━━━ Выбранный отрывок

В лавке Айрлэнда собирались любители старины и редких книг, велись долгие беседы о старинных фолиантах, разгорались горячие споры о литературе.
Чего только не было в лавке старого антиквара: древние рукописи, редкие издания, гравюры, старинные вазы и картины…
Но особенно дорожил коллекционер теми реликвиями, которые хоть в какой-то мере были связаны с именем Шекспира — Сэмюэл Айрлэнд был страстным поклонником великого драматурга.

━━━━━━

Выполните задания:
- 1) Чьим страстным поклонником, по словам отрывка о лавке Айрлэнда, был Сэмюэл Айрлэнд?
- 2) Подхватите рассказ из отрывка о лавке Айрлэнда и напишите его продолжение.

━━━ Предоставленные записи

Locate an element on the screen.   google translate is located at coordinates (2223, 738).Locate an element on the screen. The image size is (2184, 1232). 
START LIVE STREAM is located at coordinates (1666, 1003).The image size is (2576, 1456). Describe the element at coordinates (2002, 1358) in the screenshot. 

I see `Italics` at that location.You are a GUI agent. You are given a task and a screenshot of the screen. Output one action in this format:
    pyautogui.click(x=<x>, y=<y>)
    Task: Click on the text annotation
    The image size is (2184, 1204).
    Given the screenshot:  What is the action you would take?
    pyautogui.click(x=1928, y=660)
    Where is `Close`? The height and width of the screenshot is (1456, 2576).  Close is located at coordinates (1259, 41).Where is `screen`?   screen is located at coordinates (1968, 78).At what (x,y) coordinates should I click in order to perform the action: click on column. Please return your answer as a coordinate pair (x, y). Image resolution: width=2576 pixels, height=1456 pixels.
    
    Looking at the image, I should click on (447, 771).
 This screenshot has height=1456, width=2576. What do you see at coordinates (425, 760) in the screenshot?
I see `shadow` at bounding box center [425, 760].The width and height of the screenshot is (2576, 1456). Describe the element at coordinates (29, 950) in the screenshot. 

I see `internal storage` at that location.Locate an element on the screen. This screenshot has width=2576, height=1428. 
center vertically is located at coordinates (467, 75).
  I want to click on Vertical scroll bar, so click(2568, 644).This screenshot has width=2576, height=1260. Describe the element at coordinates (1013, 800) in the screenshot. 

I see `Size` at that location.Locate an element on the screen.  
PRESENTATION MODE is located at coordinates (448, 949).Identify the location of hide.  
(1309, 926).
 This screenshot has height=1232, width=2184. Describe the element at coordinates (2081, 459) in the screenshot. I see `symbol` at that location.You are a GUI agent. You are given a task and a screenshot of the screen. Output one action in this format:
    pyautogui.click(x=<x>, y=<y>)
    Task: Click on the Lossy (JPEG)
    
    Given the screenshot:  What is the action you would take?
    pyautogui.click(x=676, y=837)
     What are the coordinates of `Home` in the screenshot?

━━━━━━

Ответы на задания:
- 1) Шекспира, великого драматурга.

- 2)
Хозяин лавки пользовался репутацией вполне добропорядочного человека, у него было двое детей — сын и дочь. Уильяму, так звали молодого человека, не было еще и двадцати, но он уже успел побывать во Франции, где несколько лет совершенствовался в науках. На родину юноша вернулся поклонником литературы. Особую любовь, к радости отца, он проявлял к старинным книгам. Айрлэнд надеялся, что сын, унаследовав его страсть библиофила, продолжит дело отца, и всячески старался поддерживать и развивать эту склонность сына. Вместе они проводили вечера за чтением книг, изучали старинные фолианты, вместе посетили Стратфорд-на-Эвоне — родину Шекспира.
Когда пришло время определять Уильяма на службу, отец устроил его клерком в контору нотариуса.
Особого интереса к работе в конторе Уильям не испытывал. Переписка скучных бумаг, подбор документов, тяжбы, завещания… Однажды юноша наткнулся на ящики с какими-то бумагами. Это оказался архив конторы, содержащий множество старых документов, относящихся к XVII веку — эпохе царствования королевы Елизаветы.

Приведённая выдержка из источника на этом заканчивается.